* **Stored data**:
═══
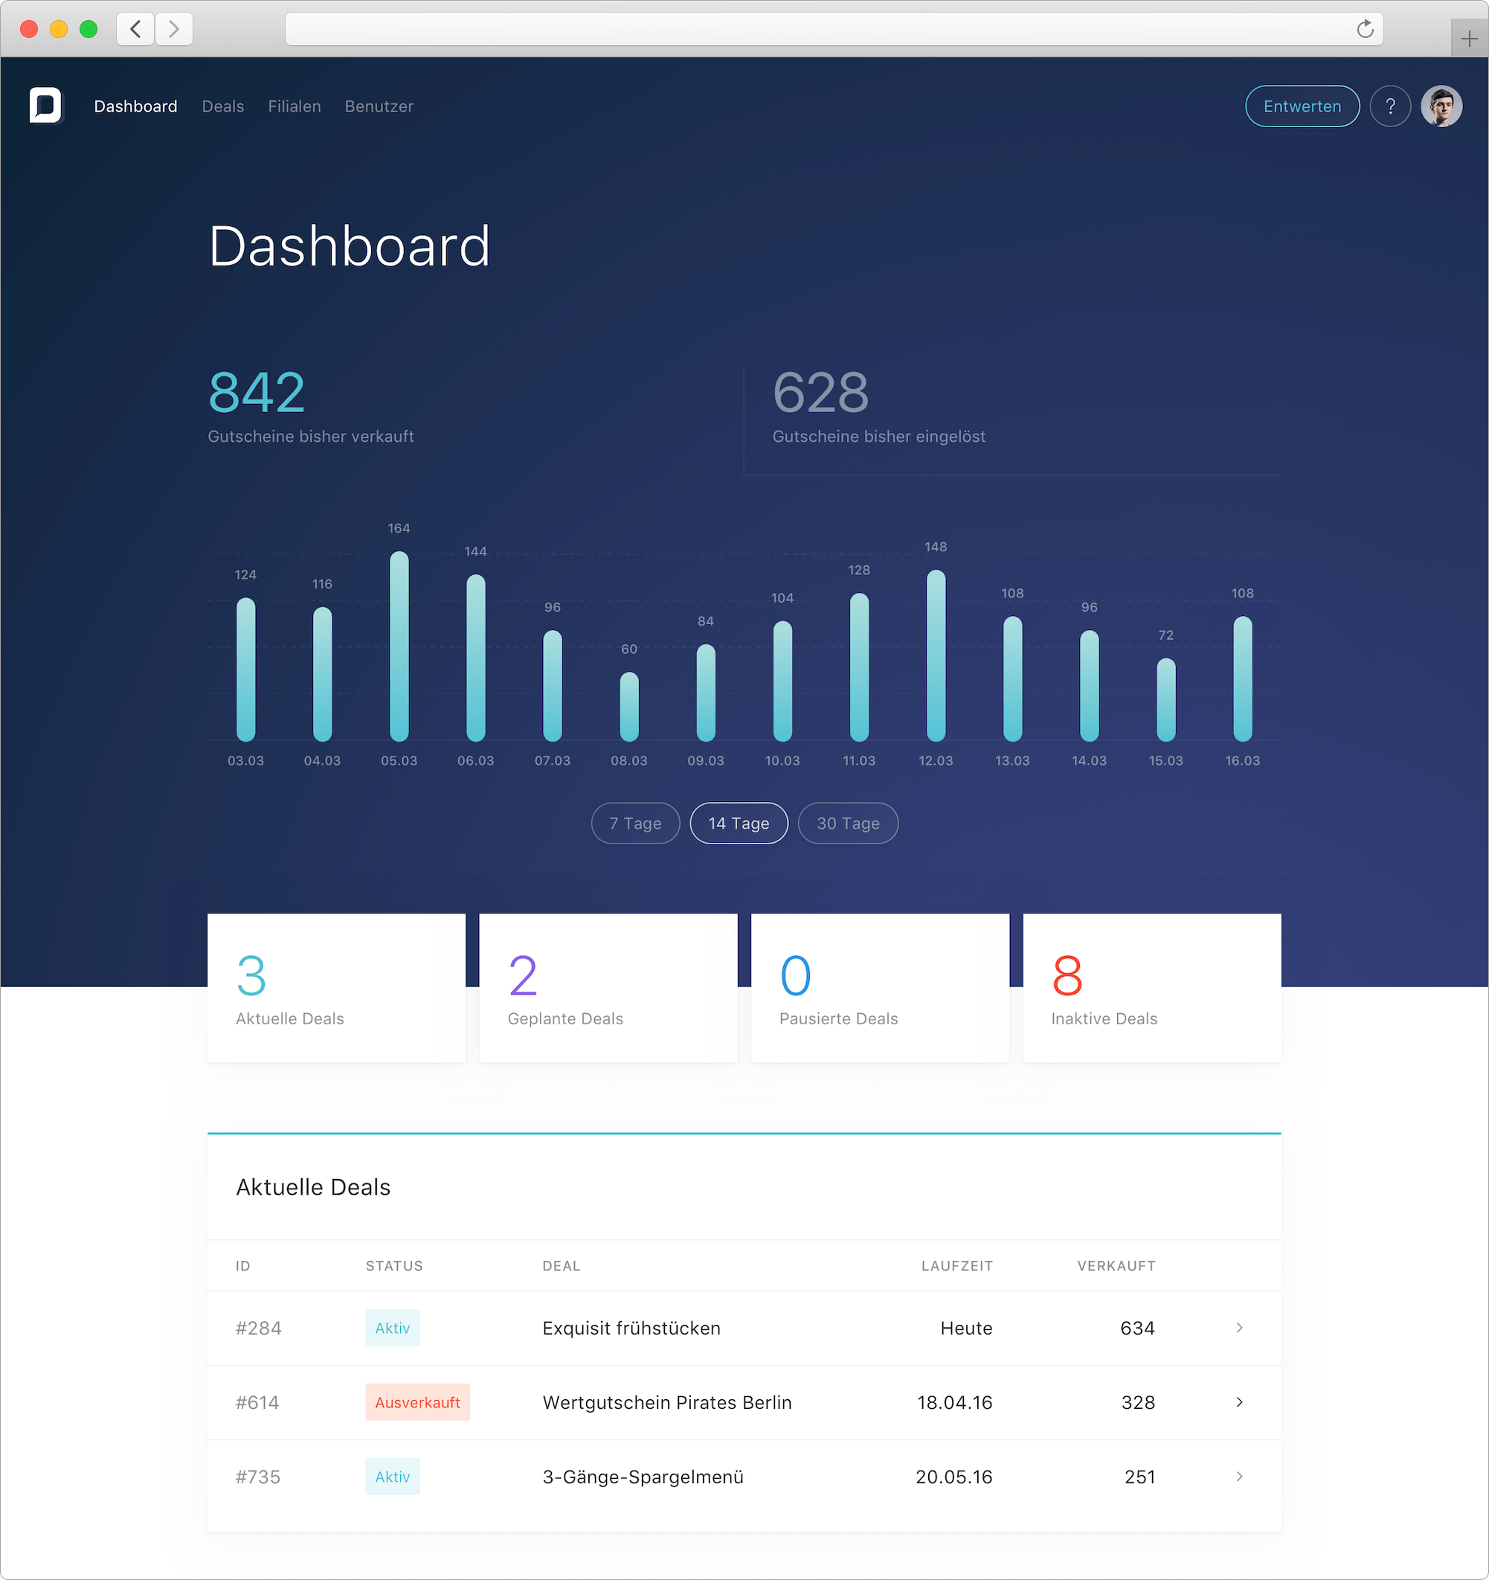Select the 14 Tage range
Viewport: 1489px width, 1580px height.
[x=738, y=823]
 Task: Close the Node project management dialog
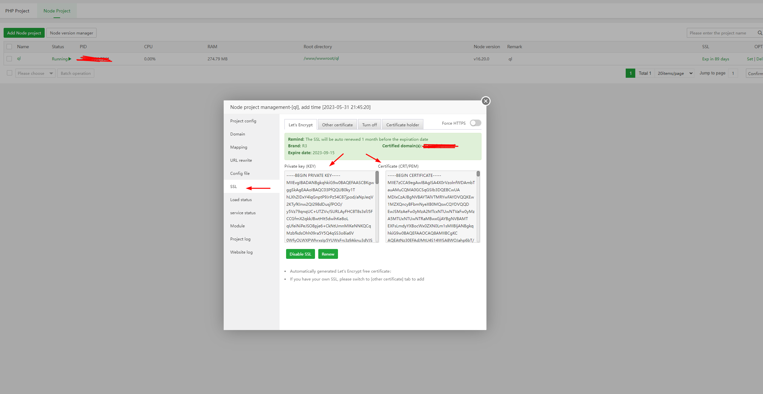[x=485, y=101]

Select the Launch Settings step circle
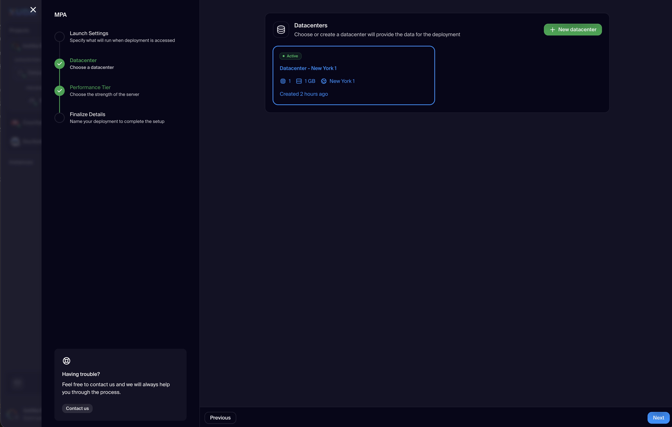59,37
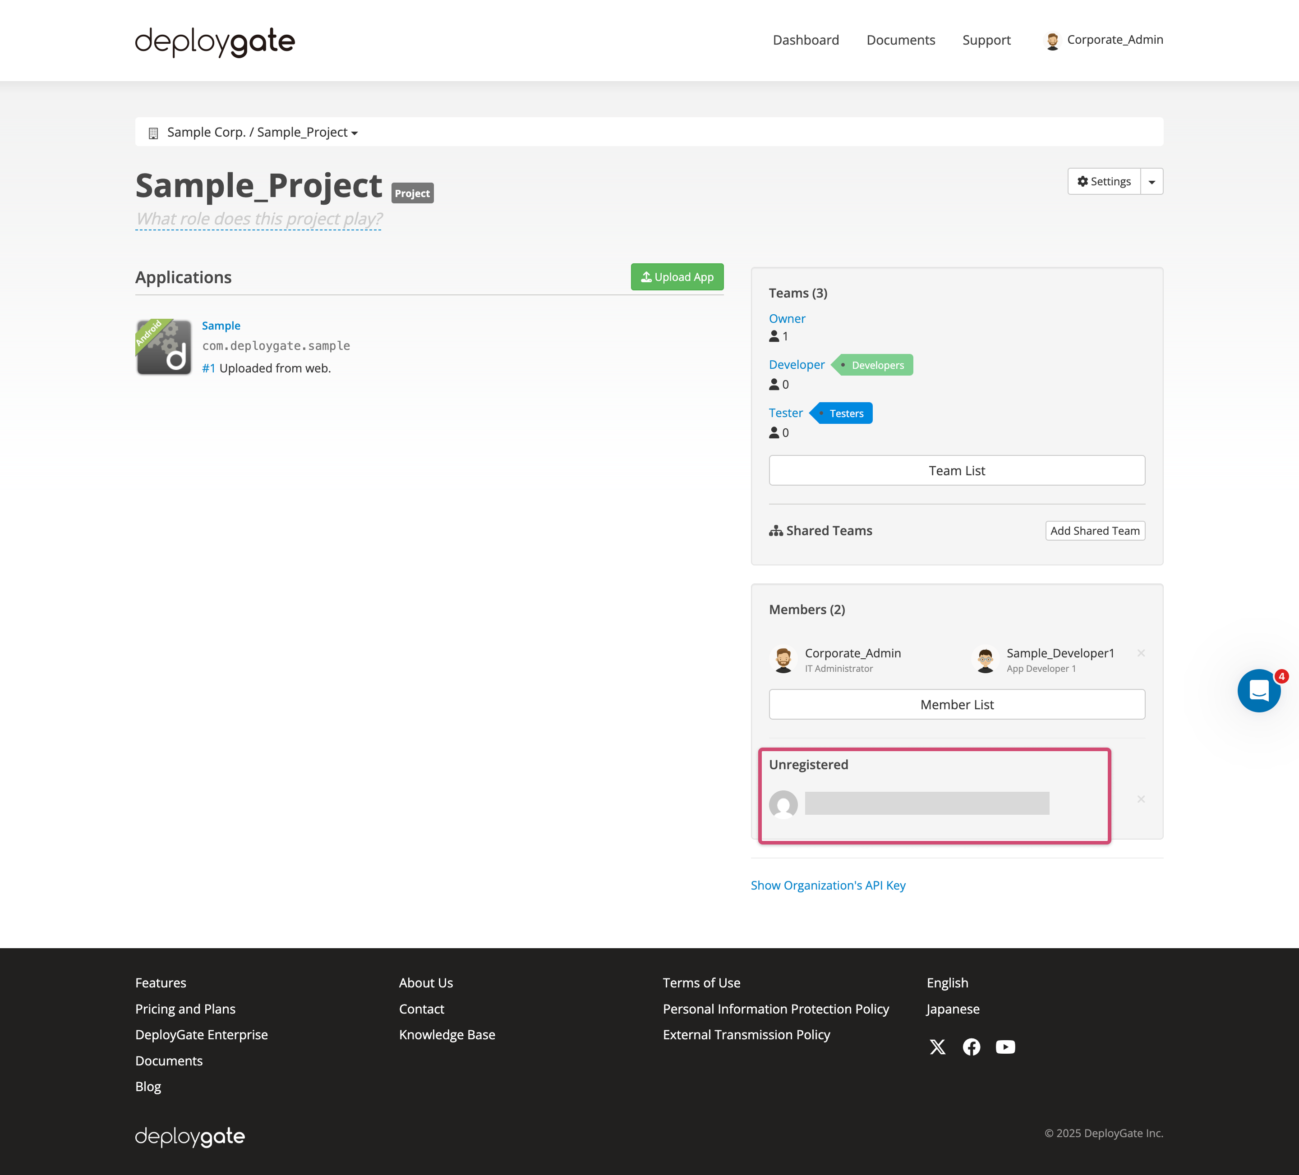The width and height of the screenshot is (1299, 1175).
Task: Show Organization's API Key
Action: pyautogui.click(x=828, y=885)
═══
* **Assigned task**: Word for word, output the lines from the line bearing "Task: Close the" through the end of the records above, and only those, without the pictures.

* **Response area**:
 Task: Close the Node project management dialog
[x=485, y=101]

Select the Launch Settings step circle
59,37
The width and height of the screenshot is (1299, 1175).
Task: Show Organization's API Key
Action: pyautogui.click(x=828, y=885)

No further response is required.